一つは安部公房の『方舟さくら丸』。行きの飛行機の中でほぼ完読したが(片道11時間)、これは異国でこそ読むべき、国家主権を問う作品だと感じた。旅行でこちらの気分が高揚する中で読んだ、ということもあるけれど。物語は核シェルターが実際に稼働する前で終わる。
もう一作品が大江健三郎『洪水はわが魂に及び』。まだ未読作品のある作家なので、まとまった余暇の機会の今、読むことにした。この作品は中上健次『鳥のように獣のように』所収の「読書ノート」でも取り上げている作品で、8年ぐらい気にしながら読んでこなかった作品でもあった。
同じ核シェルターを基点にした作品は、東大出身という経歴かつ同時代を過ごし、ノーベル文学賞で騒がれた両作家という、共通の背景がある。これらの対比はかなり興味深い。この2作品をまとめた評論はありそうだから、探して読んでみたい。
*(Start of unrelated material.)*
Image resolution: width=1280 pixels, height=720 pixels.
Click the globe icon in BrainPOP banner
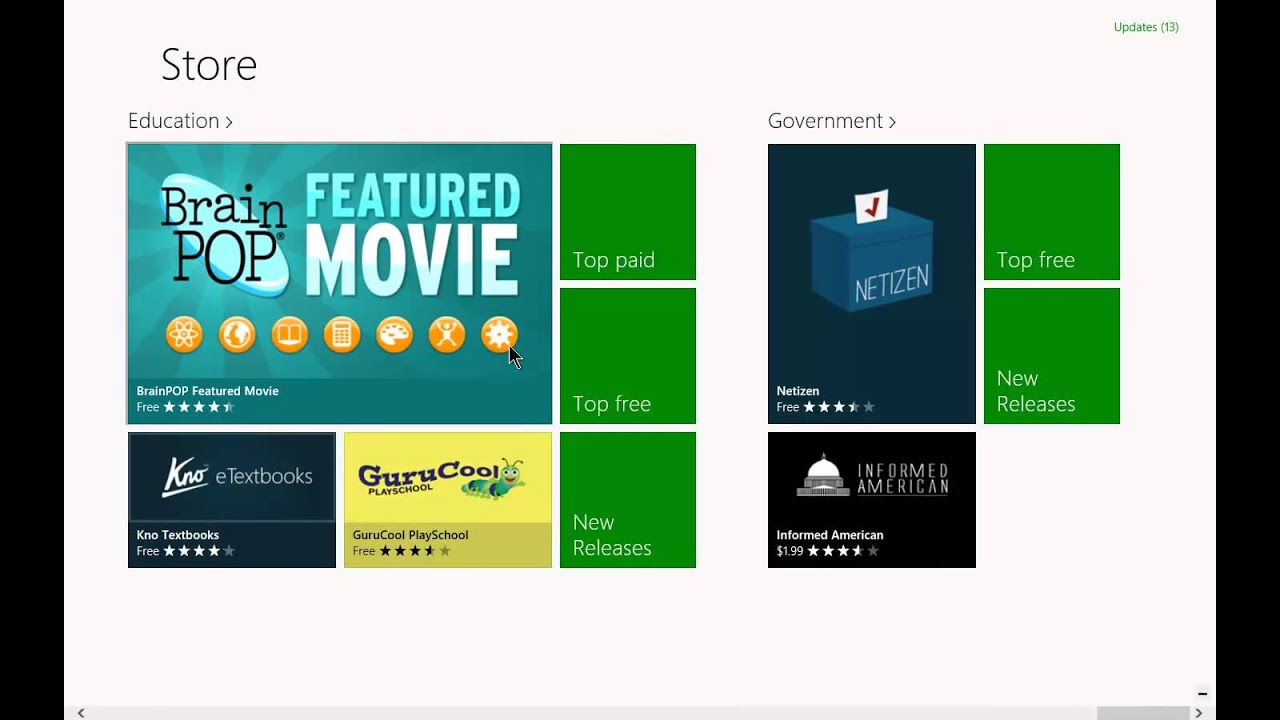pos(237,334)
今回、その『洪水は』で核シェルターに住む「勇魚」が息子の「ジン」に中国風の粥を作ってやる箇所がある。
(作り方)深鍋に大量の水をいれて火にかけ、二つ割りの鶏をそのまま沈ませ、洗った米とにんにくのかたまりをいれる。三十分煮たら鶏は引き上げないとバサバサの繊維の束になってしまう。鶏の腿と手羽、それに肪骨についている肉を細かく裂いて鍋の粥の表面に載せ、塩をいれてもう一度煮立てる。ゴマ油と醤油をまぜた小皿に葱の細切りを薬味にいれ深皿にとった粥を食べる。(Webサイト「大江健三郎ファンクラブサイト」より引用)
これを先日の日曜日、実践してみた。実際は、スーパーで買った鶏の手羽元と刻んだにんにくを100円土鍋の煮え立つ湯に突っ込み、洗った米を1合程度入れて待つのみだったが。煮込んでいると、もはやお粥ではなく雑炊の趣き。塩こしょう程度では味がなく、醤油とごま油で何とか味のついた代物はできたが。。。うまく料理できた暁にはこちらで披露(写真)したい。